Tracing the lost Royal Manuscripts of Palembang

During the 19th century colonial wars, the library of the rulers of Palembang in Sumatra was looted by British and Dutch troops; its manuscripts were transported to other places and some of them are lost. Alan Darmawan looks for traces of some of these mishandled treasures.

Alan Darmawan writes:

While Europe was in the throes of the Napoleonic wars, British military commanders took manuscripts from the Royal Collections of Palembang as loot, while a Dutch commissary ransacked houses of noble families for the treasures of Sultan Mahmud Badaruddin II (r. 1804–1812).
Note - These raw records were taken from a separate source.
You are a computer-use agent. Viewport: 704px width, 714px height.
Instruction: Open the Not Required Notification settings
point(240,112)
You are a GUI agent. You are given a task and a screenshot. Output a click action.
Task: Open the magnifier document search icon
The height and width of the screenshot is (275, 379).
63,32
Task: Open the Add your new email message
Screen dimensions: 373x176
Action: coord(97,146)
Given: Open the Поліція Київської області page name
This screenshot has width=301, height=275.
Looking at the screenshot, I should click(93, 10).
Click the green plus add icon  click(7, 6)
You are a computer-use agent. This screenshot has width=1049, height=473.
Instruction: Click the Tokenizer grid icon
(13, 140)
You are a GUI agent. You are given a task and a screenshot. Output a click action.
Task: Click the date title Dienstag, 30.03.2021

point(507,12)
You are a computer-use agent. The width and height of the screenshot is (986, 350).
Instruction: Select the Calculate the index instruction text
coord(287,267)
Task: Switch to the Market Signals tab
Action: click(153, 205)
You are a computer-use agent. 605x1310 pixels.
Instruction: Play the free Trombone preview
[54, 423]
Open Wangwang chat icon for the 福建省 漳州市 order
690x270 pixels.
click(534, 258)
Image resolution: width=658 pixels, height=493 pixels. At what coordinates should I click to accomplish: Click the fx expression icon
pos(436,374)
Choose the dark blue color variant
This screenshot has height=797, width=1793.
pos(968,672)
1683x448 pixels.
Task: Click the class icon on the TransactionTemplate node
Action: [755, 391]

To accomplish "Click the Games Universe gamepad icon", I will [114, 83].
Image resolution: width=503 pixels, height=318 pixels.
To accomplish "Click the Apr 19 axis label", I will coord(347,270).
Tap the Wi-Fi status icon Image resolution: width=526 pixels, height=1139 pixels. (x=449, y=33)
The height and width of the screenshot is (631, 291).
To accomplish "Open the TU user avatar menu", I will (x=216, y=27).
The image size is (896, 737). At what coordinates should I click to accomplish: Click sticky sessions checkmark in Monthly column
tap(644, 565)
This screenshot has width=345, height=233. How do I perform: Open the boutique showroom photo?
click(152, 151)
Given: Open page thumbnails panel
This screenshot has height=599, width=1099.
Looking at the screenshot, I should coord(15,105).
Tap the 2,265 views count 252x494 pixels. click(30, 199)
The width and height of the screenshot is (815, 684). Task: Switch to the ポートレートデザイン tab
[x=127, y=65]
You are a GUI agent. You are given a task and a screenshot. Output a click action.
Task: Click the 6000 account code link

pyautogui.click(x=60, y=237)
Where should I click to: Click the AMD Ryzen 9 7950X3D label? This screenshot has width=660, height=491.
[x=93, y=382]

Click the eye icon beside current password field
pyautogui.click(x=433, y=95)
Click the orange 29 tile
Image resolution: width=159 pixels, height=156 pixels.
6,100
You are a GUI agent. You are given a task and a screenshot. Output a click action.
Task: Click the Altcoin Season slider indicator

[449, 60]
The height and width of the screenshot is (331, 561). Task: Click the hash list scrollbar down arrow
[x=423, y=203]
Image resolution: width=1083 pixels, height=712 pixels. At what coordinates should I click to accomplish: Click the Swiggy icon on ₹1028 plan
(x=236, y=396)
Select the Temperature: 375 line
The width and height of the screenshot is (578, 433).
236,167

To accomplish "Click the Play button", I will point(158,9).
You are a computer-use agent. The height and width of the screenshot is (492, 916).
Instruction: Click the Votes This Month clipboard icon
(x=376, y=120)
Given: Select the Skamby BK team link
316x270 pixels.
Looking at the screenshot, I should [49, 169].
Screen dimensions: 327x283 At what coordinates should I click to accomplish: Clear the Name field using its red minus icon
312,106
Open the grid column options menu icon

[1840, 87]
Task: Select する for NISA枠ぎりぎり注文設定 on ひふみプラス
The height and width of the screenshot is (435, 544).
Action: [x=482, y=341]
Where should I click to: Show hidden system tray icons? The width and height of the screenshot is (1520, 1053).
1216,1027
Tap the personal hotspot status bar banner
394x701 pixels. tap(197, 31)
This commissary, J.J. van Sevenhoven, brought his spoils to the famous linguist and bible translator Herman Neubronner van der Tuuk for inspection, who described 22 manuscripts in notes now held in his personal archives in the Leiden Special Collections.

Seven of these manuscripts described by Neubronner van der Tuuk now reside in the National Library of Indonesia, but the remaining 15 were lost. His notes do, however, provide insight into the contents of these manuscripts and how they were lost.

Van der Tuuk’s notes and summaries help to reconstruct part of the collection of the royal library of Palembang. They serve a basis for researching manuscript provenance, genres and languages of texts copied and read—in other words, they allow us a rare glance into the literary and intellectual culture of Palembang in the past.